**TEXTO DE LEITURA:**

<<<<

Como muitos professores da rede pública trabalham em outras atividades para perceber um salário razoável, nem sempre eles dispõem de tempo para participar de um programa de formação continuada, por meio de um mestrado profissional. A concessão de uma bolsa parece bastante apropriada àqueles que ingressarem na pós-graduação, uma vez que sem este auxílio financeiro é quase inviável as suas participações.



Por outro lado, esta mesma Portaria abriu a possibilidade para que alunos de mestrado ou doutorado ingressem no mercado de trabalho, particularmente em instituições de ensino e pesquisa, e continuem recebendo a bolsa de estudo. Em geral, tais alunos de mestrado e doutorado estão participando de programas acadêmicos e não de formação continuada, muito desses com uma graduação em cursos de bacharelado ou engenharias, que não os habilitam para atuar no ensino fundamental e médio.

>>>>

**DADOS EXTRAÍDOS:**
<<<<

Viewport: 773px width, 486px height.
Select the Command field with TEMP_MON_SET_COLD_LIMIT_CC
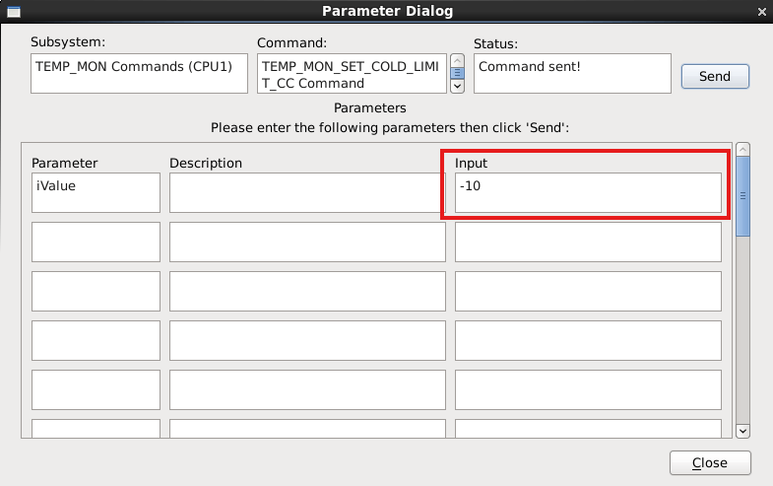tap(352, 74)
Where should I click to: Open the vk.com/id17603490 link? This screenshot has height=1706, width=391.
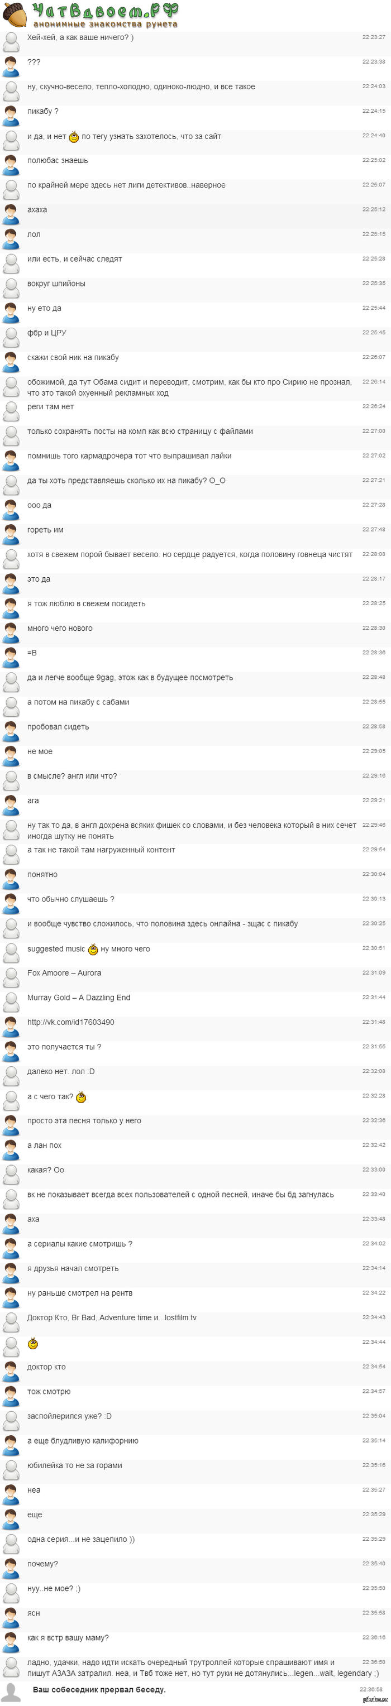[x=70, y=1023]
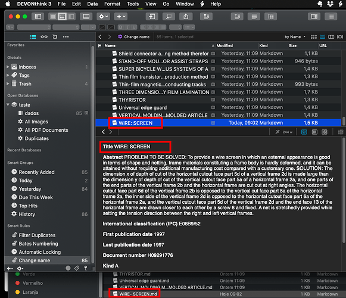
Task: Switch to column view icon
Action: [331, 37]
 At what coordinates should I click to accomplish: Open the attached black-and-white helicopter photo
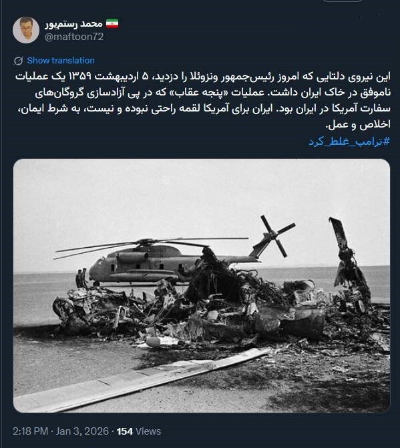[202, 286]
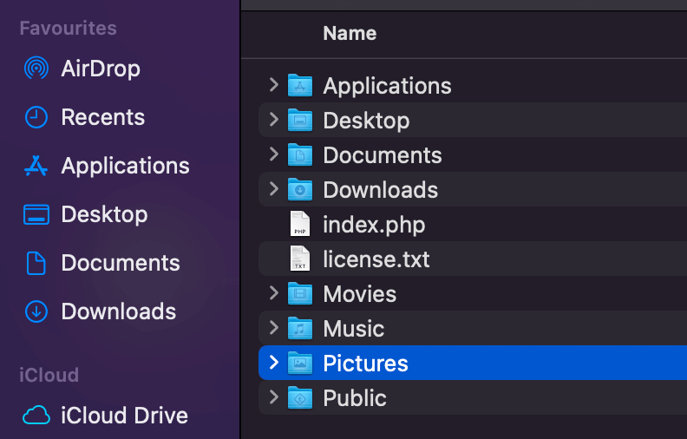
Task: Expand the Downloads folder in the list
Action: click(x=274, y=189)
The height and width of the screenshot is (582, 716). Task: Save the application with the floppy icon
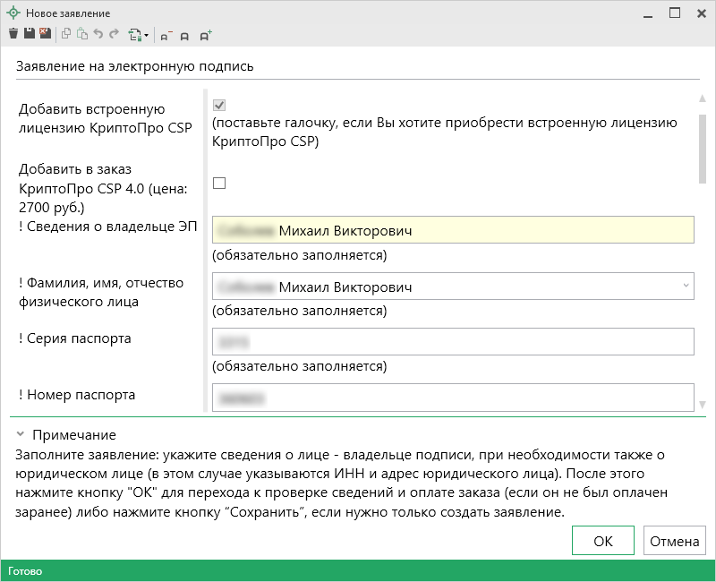[x=30, y=35]
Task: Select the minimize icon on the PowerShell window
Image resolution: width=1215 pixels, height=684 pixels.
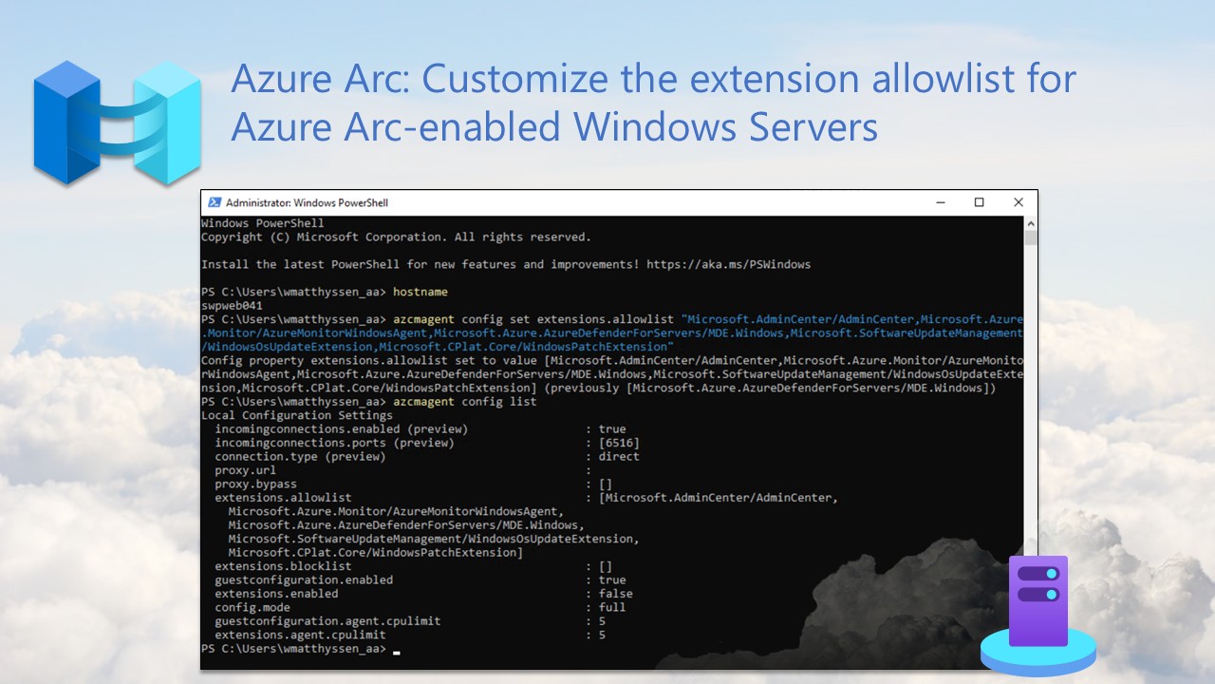Action: click(x=941, y=202)
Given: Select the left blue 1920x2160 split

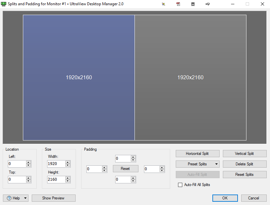Looking at the screenshot, I should (x=79, y=78).
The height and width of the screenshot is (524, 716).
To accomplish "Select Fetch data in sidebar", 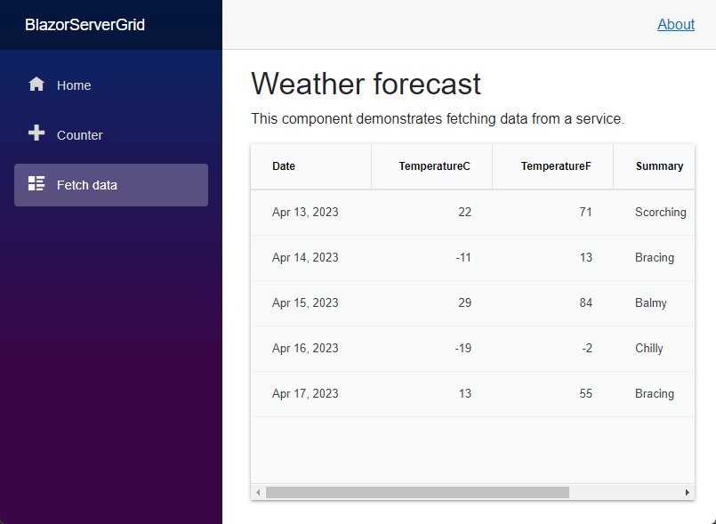I will [111, 185].
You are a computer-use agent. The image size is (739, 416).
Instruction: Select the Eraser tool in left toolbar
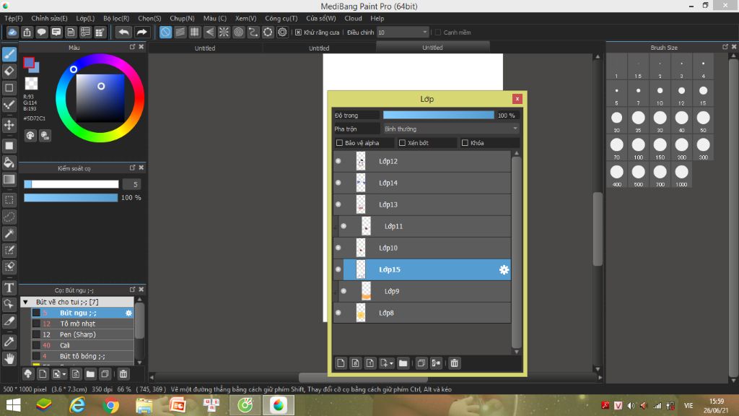[9, 71]
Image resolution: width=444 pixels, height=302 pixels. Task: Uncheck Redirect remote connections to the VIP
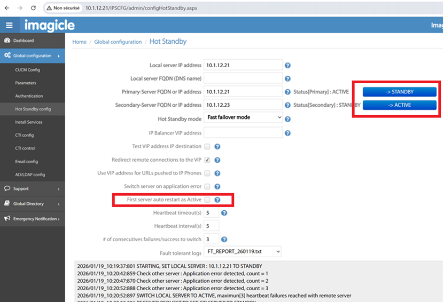tap(207, 160)
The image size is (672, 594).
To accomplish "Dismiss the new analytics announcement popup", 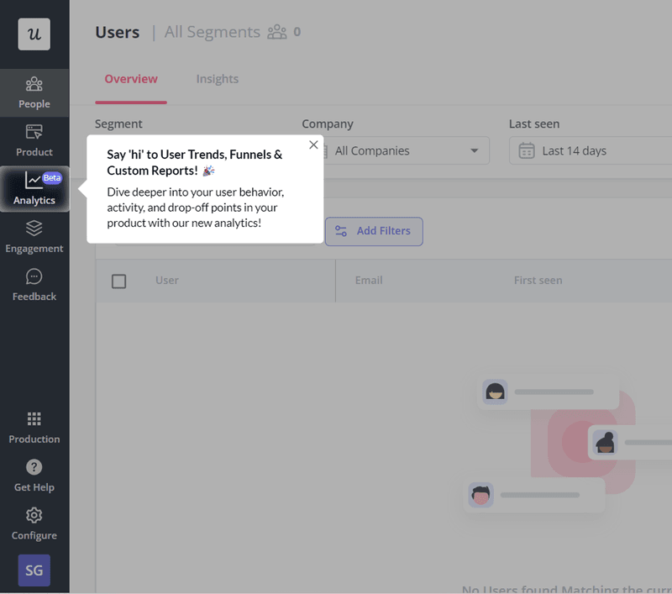I will pos(313,145).
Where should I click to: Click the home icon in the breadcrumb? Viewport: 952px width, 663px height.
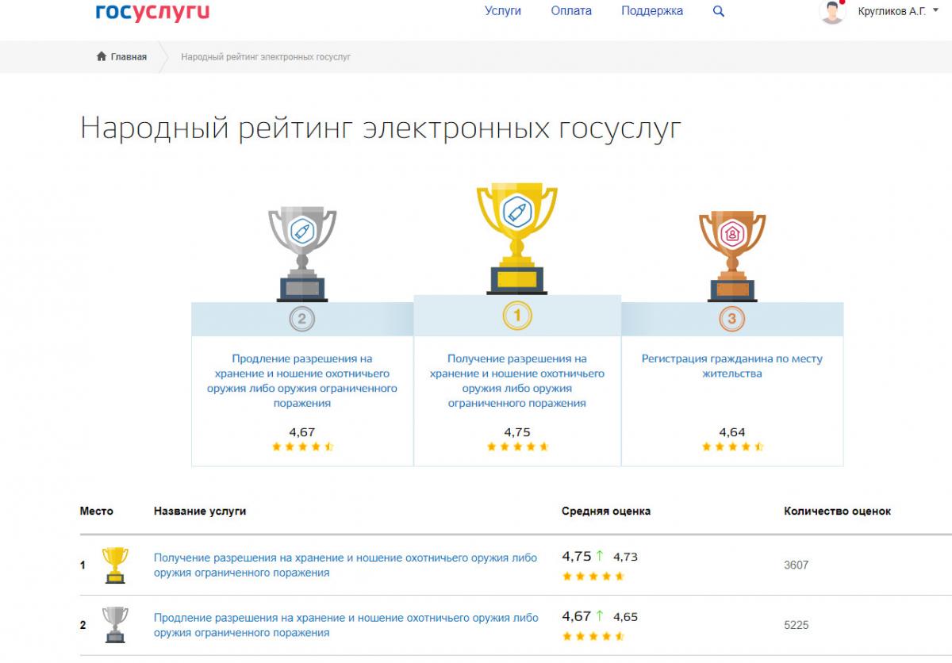102,57
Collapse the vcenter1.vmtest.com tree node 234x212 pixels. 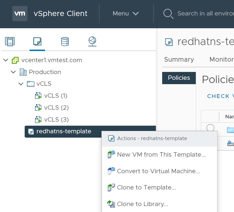click(x=6, y=60)
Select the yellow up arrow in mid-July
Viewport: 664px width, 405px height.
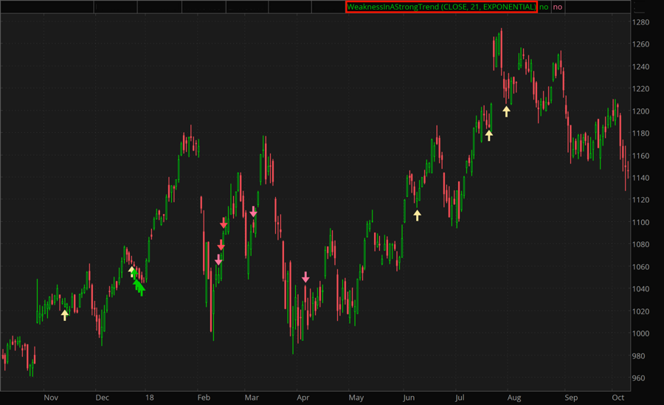coord(488,136)
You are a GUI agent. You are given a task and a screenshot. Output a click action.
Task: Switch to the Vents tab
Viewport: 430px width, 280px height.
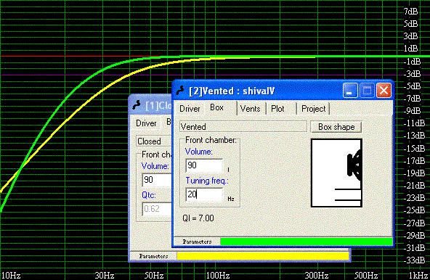(250, 109)
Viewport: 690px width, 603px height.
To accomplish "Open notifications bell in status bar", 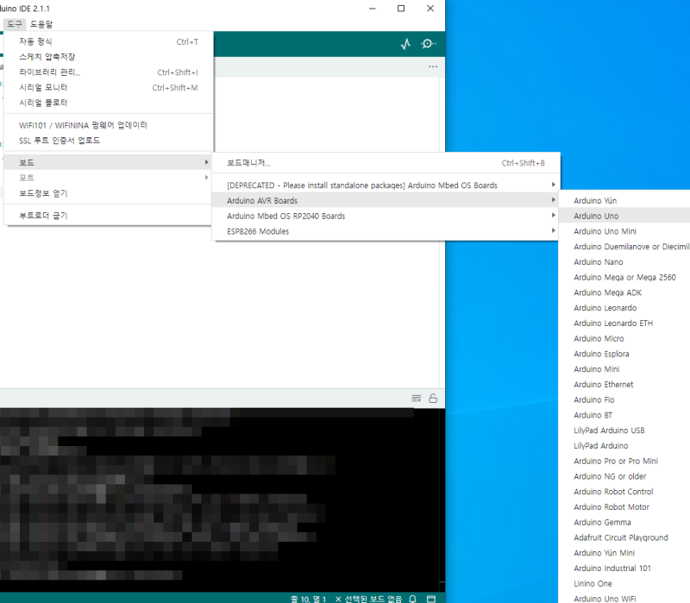I will tap(413, 599).
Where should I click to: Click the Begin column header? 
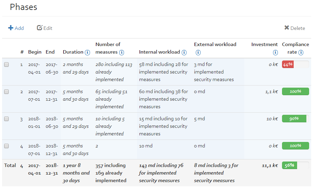pyautogui.click(x=35, y=52)

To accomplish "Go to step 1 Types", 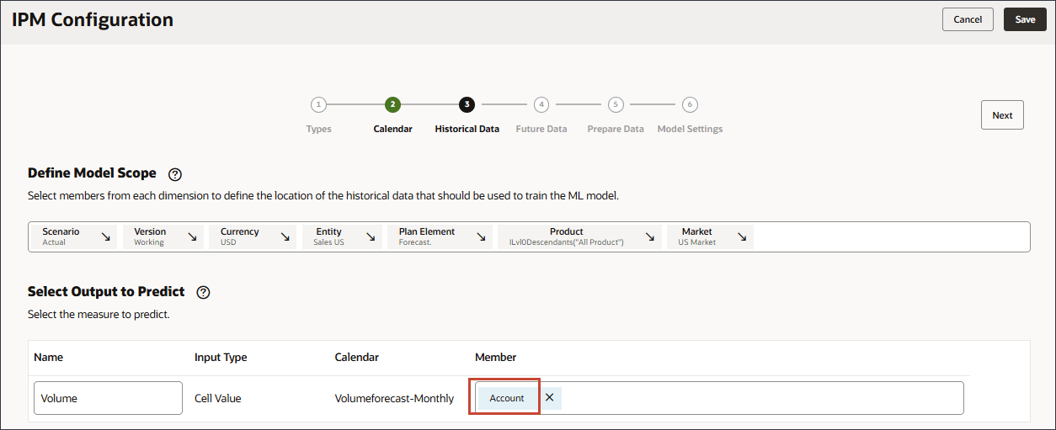I will coord(318,105).
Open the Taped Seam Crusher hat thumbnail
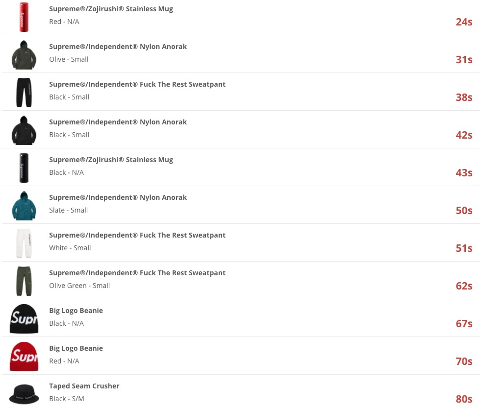 (x=24, y=394)
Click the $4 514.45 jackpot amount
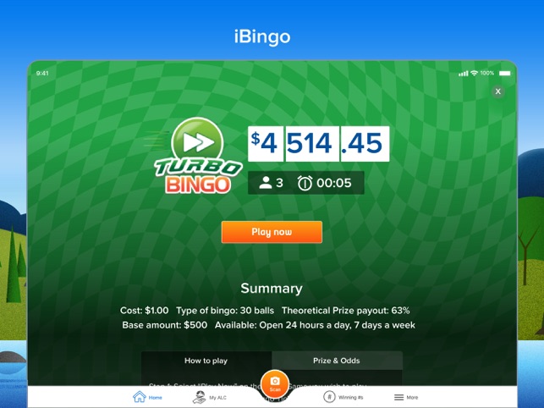544x408 pixels. [318, 144]
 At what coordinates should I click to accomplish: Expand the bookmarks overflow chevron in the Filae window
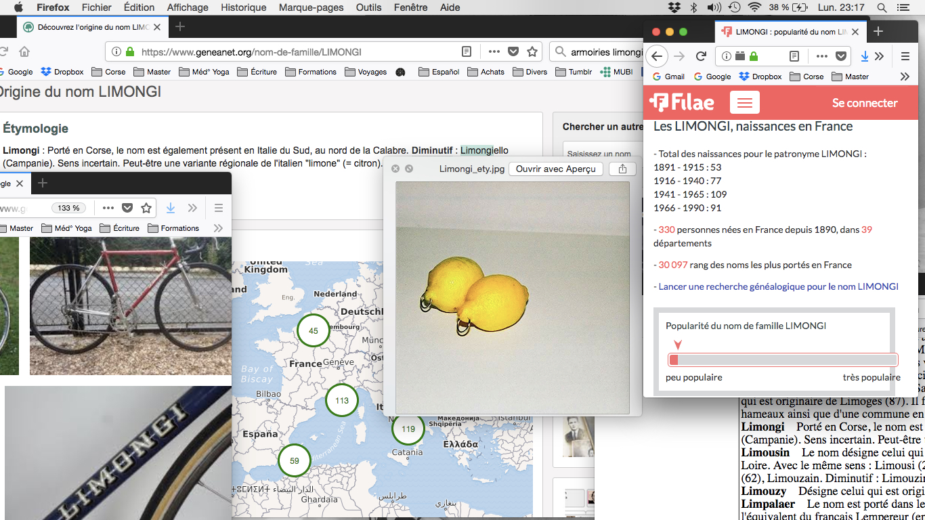click(x=905, y=77)
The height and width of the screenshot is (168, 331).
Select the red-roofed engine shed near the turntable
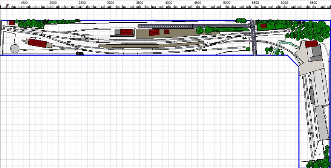click(x=38, y=43)
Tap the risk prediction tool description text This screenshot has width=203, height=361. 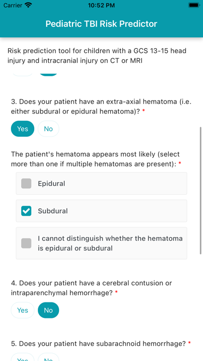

>>>>

**AÇÕES SOLICITADAS:**
1) Com base no texto sobre bolsas de estudo, responda:
(a) Em que trabalham muitos professores da rede pública para perceber um salário razoável?
(b) Em que tipo de instituições, particularmente, a Portaria possibilitou que alunos de mestrado ou doutorado ingressassem no mercado de trabalho?
(c) Em que cursos muitos desses alunos de mestrado e doutorado têm graduação?
2) Transcreva do texto sobre bolsas de estudo tudo o que vai de "Como muitos professores" até "as suas participações.".
Use somente o texto como fonte.

**RESPOSTAS DAS ATIVIDADES:**
1)
(a) Em outras atividades.
(b) Em instituições de ensino e pesquisa.
(c) Em cursos de bacharelado ou engenharias.

2)
Como muitos professores da rede pública trabalham em outras atividades para perceber um salário razoável, nem sempre eles dispõem de tempo para participar de um programa de formação continuada, por meio de um mestrado profissional. A concessão de uma bolsa parece bastante apropriada àqueles que ingressarem na pós-graduação, uma vez que sem este auxílio financeiro é quase inviável as suas participações.